Schorsch, der Ton hat sich seit unserer RS in der Schweiz stark geändert. Ich weiss nicht, ob der amerikanische oder britische Drill-Stil bei uns noch durchführbar wäre.
Die Ausbildung zum Soldaten bleibt aber die Ausbildung zum Töten.... und das stimmt mich traurig!


schorsch antwortete am 10.01.03 (17:10):

Schon möglich, lieber Felix, dass sich das inzwischen geändert hat. Jedenfalls sind mir meine eigenen Erlebnisse (die sich haargenau mit den Deinigen decken) als die menschenverachtendsten meines Lebens in Erinnerung geblieben. Als Korporal wollte ich das, wie Du später, humanisieren, die Rekruten als das behandeln, das sie waren: Menschen. Die Rektion vom Zuführer bis zum Schulkommandant waren äusserst negativ.
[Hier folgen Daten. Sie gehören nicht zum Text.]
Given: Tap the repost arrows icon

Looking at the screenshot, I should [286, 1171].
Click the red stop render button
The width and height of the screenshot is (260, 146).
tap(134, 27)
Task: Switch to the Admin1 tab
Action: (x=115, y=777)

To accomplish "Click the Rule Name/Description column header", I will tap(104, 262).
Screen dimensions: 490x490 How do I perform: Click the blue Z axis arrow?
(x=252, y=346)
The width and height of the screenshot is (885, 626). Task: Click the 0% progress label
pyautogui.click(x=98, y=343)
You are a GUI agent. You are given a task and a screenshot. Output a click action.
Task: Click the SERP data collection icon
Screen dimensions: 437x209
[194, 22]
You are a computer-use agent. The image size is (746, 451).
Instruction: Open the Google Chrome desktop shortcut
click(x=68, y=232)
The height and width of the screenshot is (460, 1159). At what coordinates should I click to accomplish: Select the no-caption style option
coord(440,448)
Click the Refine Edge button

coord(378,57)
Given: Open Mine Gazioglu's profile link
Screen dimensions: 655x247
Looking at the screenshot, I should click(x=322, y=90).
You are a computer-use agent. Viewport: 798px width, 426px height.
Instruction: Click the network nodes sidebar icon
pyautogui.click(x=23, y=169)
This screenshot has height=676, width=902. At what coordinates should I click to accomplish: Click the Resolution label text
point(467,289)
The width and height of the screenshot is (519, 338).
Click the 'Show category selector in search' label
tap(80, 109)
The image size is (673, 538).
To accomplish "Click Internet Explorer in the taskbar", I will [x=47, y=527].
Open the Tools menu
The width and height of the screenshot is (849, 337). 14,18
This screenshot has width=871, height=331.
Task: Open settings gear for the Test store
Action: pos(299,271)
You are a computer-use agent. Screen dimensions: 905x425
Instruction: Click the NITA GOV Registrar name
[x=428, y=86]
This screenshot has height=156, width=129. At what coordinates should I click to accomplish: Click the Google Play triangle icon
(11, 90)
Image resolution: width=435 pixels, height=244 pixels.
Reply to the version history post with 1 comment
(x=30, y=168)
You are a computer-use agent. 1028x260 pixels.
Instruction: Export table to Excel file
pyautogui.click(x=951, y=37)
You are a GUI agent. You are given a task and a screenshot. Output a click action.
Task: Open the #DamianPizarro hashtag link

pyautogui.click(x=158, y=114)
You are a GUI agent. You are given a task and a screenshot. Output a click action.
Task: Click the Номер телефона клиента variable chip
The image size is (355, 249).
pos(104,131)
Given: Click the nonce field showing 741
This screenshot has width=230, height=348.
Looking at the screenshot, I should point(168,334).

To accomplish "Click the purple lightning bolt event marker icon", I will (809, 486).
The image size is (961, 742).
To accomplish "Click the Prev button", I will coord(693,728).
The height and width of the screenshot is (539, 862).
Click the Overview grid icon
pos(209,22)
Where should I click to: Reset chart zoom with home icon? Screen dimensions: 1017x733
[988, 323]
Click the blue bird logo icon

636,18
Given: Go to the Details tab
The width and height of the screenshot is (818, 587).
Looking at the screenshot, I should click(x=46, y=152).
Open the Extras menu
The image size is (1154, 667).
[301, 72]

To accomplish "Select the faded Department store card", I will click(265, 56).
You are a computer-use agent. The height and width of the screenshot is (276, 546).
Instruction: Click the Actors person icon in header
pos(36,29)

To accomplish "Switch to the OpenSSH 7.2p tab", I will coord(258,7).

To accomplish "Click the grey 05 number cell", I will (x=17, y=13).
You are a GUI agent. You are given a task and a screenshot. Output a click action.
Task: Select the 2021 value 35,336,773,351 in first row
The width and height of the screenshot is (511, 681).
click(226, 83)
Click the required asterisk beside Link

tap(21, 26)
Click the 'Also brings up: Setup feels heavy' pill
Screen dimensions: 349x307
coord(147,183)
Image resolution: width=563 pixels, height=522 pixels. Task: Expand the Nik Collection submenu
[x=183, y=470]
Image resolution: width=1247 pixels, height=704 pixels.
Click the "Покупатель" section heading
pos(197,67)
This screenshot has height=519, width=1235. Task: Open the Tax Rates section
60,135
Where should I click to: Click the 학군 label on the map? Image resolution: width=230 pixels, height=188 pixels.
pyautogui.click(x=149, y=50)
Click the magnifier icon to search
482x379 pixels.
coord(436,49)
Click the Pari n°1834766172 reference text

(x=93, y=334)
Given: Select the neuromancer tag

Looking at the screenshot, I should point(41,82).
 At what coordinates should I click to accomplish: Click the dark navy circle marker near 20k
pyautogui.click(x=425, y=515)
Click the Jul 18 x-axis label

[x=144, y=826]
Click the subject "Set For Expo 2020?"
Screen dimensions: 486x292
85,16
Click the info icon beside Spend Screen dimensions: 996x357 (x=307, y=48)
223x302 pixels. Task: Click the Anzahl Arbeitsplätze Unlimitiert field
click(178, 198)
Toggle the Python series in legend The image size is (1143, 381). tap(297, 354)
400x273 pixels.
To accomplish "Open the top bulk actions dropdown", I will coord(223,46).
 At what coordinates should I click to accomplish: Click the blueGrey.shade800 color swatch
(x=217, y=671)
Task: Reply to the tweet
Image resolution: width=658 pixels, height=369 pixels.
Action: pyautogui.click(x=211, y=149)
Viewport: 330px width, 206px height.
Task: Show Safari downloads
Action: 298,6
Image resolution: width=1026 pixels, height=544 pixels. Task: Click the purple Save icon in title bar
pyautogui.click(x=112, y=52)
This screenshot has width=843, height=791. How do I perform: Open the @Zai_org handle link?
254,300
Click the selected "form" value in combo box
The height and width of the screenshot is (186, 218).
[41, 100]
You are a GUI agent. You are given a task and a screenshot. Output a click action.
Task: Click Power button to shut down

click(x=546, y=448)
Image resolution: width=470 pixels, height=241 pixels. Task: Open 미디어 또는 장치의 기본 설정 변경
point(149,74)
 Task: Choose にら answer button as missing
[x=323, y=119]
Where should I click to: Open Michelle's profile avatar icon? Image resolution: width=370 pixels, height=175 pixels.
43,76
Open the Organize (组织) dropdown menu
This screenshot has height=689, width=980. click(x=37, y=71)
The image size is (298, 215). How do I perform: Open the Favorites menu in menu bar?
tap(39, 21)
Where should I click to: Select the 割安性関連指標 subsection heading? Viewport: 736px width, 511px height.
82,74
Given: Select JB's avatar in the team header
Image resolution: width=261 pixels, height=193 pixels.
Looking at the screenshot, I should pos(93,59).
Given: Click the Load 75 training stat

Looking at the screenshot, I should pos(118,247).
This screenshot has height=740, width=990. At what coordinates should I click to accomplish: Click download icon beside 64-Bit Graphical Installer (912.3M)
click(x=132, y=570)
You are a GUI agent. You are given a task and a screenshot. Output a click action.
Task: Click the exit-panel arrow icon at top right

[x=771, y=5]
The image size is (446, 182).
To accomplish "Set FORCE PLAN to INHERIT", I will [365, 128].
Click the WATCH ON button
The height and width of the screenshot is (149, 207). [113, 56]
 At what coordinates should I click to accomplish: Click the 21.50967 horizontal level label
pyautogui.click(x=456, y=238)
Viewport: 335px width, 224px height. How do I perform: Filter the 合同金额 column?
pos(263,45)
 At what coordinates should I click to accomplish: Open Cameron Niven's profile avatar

Felix antwortete am 11.01.03 (16:05):

Lieber Schorsch,
beim Abverdienen (Graddienst) schaute mir der Instruktionsoffizier eine Weile zu, wie ich meine Rekruten an der "Kampfbahn" trainierte. Er nahm mich zur Seite und sprach in gestrengem Ton: "Leutnant Schweizer ... sie sind ein viel zu weicher Typ .. auf diese Art werden sie ihren Zug nicht lange führen ..."
Er hatte sich mächtig getäuscht. Am Schluss der Rekrutenschule hatten meine Leute ohne unnötigen Stress alle Ausbildungsziele bestens erreicht. Ich bin nicht stolz darauf ... die Ziele waren leider vorallem Gefechtsverhalten und Durchhalten ... martialische Leistungen, die hoffentlich nie benötigt werden. Stolz hingegen war ich, dass ich der einzige Offizier war, der von seinen Untergebenen mit in den Ausgang genommen wurde!
Ich spezialisierte mich dann immer mehr auf defensives Verhalten ... auf Abwehr- und Schutzmassnahmen gegen die Wirkung atomarer und chemischer Kriegsführung ... hoffentlich auch vergeblich ... im Sinne von nie gebraucht werden müssen!